That board now faces possible permanent elimination by the city’s Commission Streamlining Task Force, a group approved after voters approved Proposition E in November 2024, to make recommendations on where the city should consolidate or dismantle government agencies.

The task force last week released a memo listing recommendations for “borderline inactive bodies” that have either met fewer than four times in the last calendar year or have a vacancy rate greater than 25%.

San Francisco Sheriff Paul Miyamoto, center, speaks during a press conference announcing the San Francisco Sheriff’s Office’s plan to resume warrantless searches of criminal defendants who have been released and awaiting trial, outside of City Hall on April 28, 2025. (Gina Castro/KQED)

The Sheriff’s Department Oversight Board was on that list, with its vacancy rate exceeding 25%.

The recommendations land in the midst of the city’s historic, nearly $800 million deficit. Mayor Daniel Lurie’s budget of $15.9 million, recently approved by the board of supervisors after months of contentious negotiations, will see cuts of around 1,400 city jobs and $100 million in grants.

One vacancy was created last year when inaugural member Jayson Wechter resigned, citing frustrations with the board’s inefficient hiring process. Wechter said it took a year to find an inspector general, and he accused the board of hostility and failure to adhere to ethical conduct recommendations.

Ahead of the Wednesday meeting where the commission recommended the board’s elimination, San Francisco Supervisor Shamann Walton, who sponsored Proposition D, told KQED that “we can’t just override the voters.”

He referred to the City Charter, which maintains that any initiatives or amendments “shall not be subject to veto, or to amendment or repeal except by the voters, unless such initiative or declaration of policy shall otherwise provide.”
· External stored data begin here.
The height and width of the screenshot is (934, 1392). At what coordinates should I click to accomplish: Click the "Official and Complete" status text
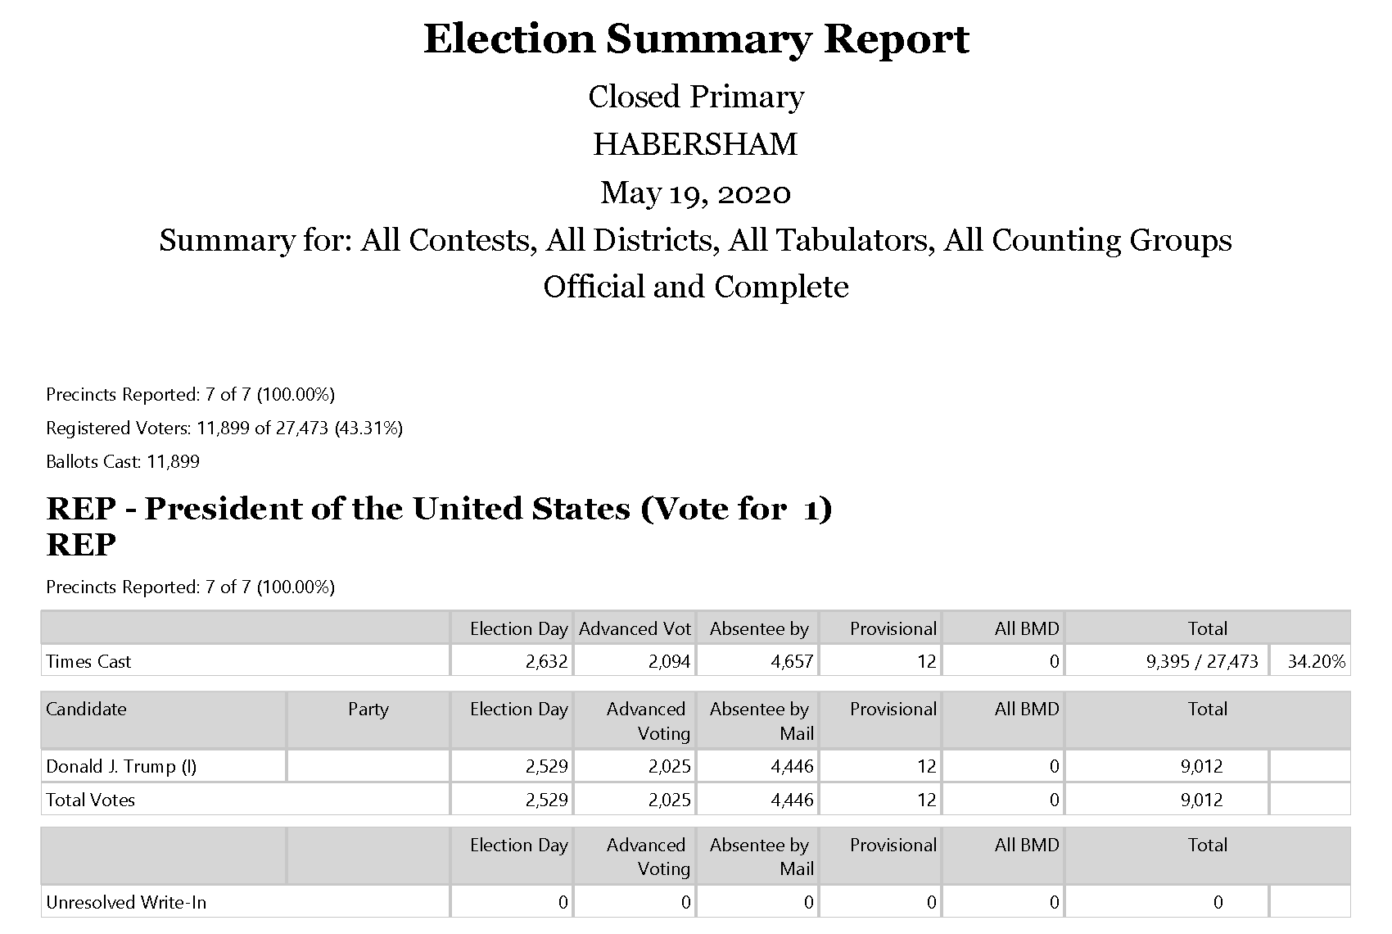point(695,288)
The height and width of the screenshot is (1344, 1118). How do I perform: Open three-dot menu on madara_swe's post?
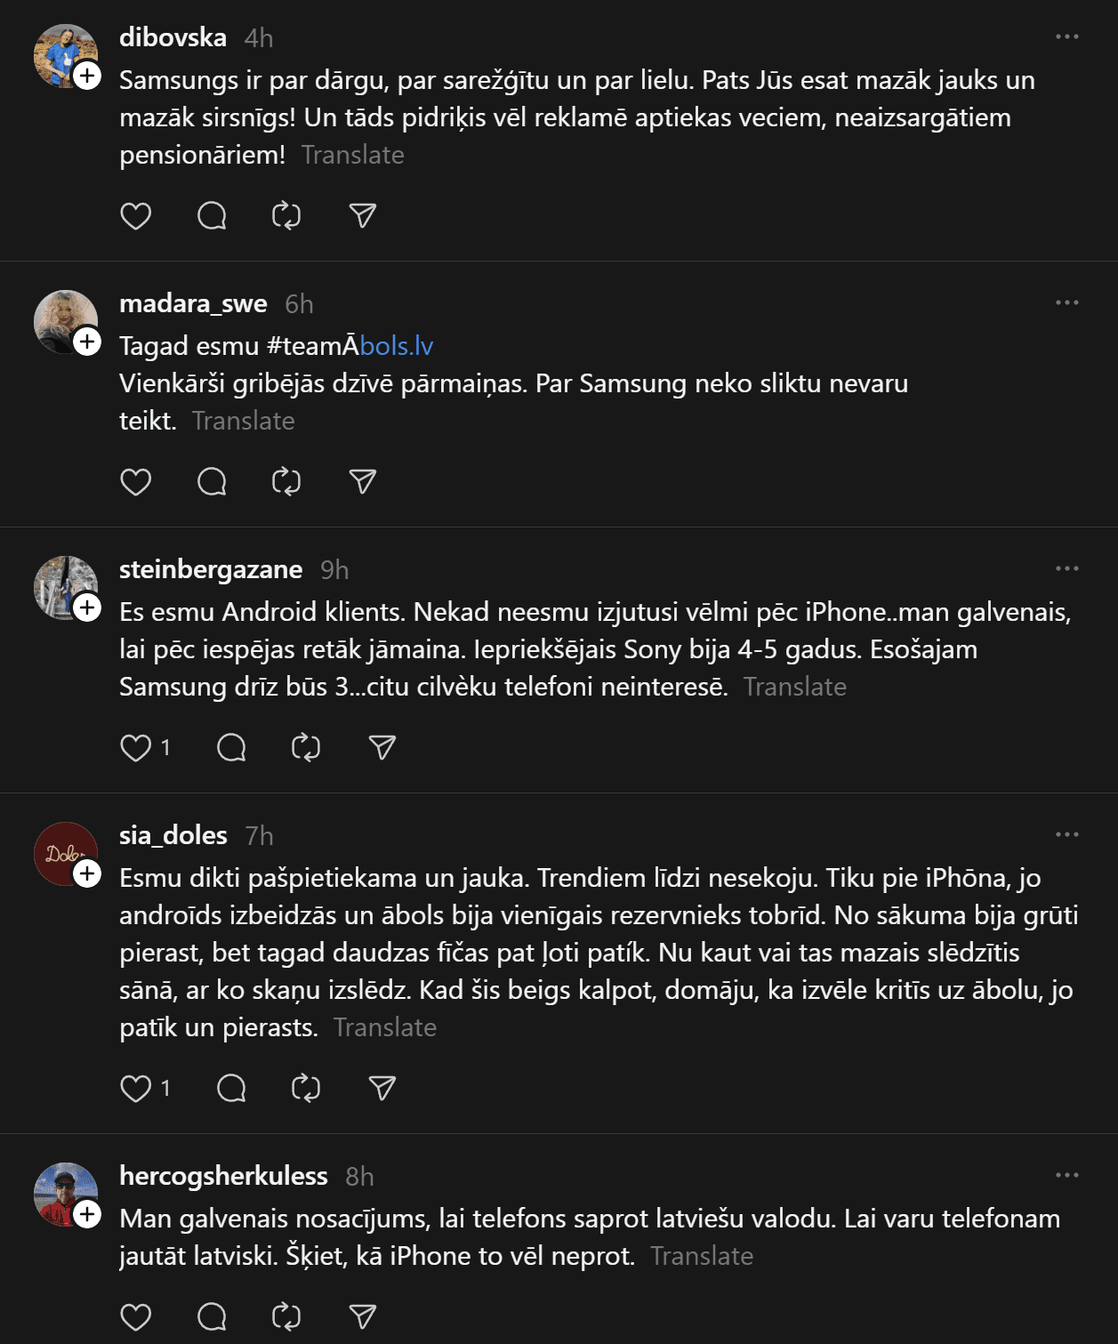point(1066,303)
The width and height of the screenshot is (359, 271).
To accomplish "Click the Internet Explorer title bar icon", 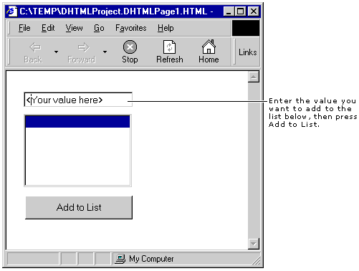I will point(11,11).
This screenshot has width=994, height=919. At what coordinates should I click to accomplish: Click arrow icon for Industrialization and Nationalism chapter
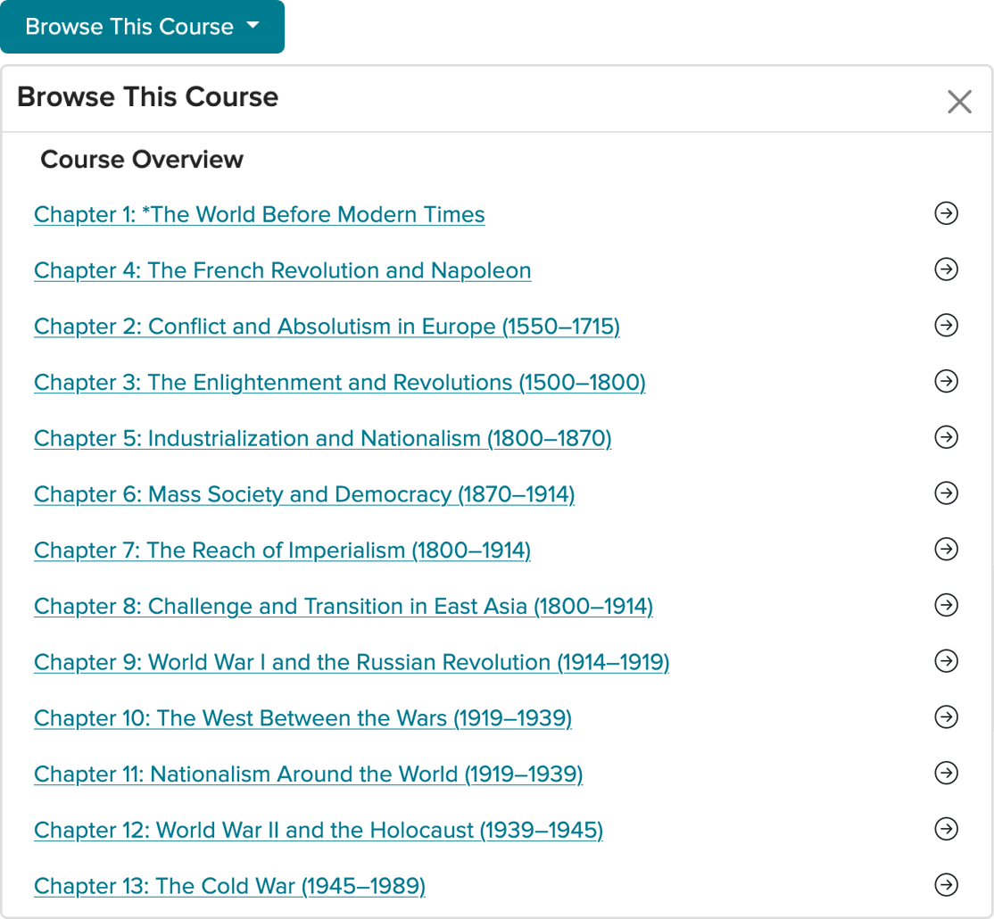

“This is something that the voters voted on and voters supported,” Walton said. “So you can’t just eliminate a charter commission without the voter approval.”

Lurie’s task force also recommended that if the board is eliminated, the Department of Police Accountability, a separate entity, could absorb its responsibilities. Walton called that a “poor recommendation.”

“The Department of Police Accountability doesn’t even have the capacity right now to adequately provide oversight for the police department,” he said. “Let alone adding the additional services of the Sheriff’s Oversight Board.”

At the Wednesday meeting, Wechter appeared alongside other citizens to push back against the task force’s elimination.

“If the SDOB is eliminated, we will be going against national trends,” Wechter said. “We will be moving backwards and setting a very bad example.”

Yoel Haile, the ACLU of Northern California’s director of the criminal law and immigration project, said that he has received multiple reports in recent years of assault and negligence by jail staff. He said the board’s elimination would only exacerbate incarcerated populations’ vulnerability.

Haile called the potential elimination “a naked power grab and consolidation of power at the mayor’s hands, masquerading as streamlining our efficiency.”

The commission tabled the issue of recommending the Sheriff’s Department Oversight Board for later discussion. Streamlining task force chair Ed Harrington reminded concerned citizens that the group can not roundly “make it go away.”

“It will go back to the voters,” Harrington said. “It’s only a recommendation.”

Aug. 21: An earlier version of this story incorrectly attributed the establishment of the San Francisco Commission Streamlining Task Force to Mayor Daniel Lurie. It was created by voters with the passage of Proposition E in 2024.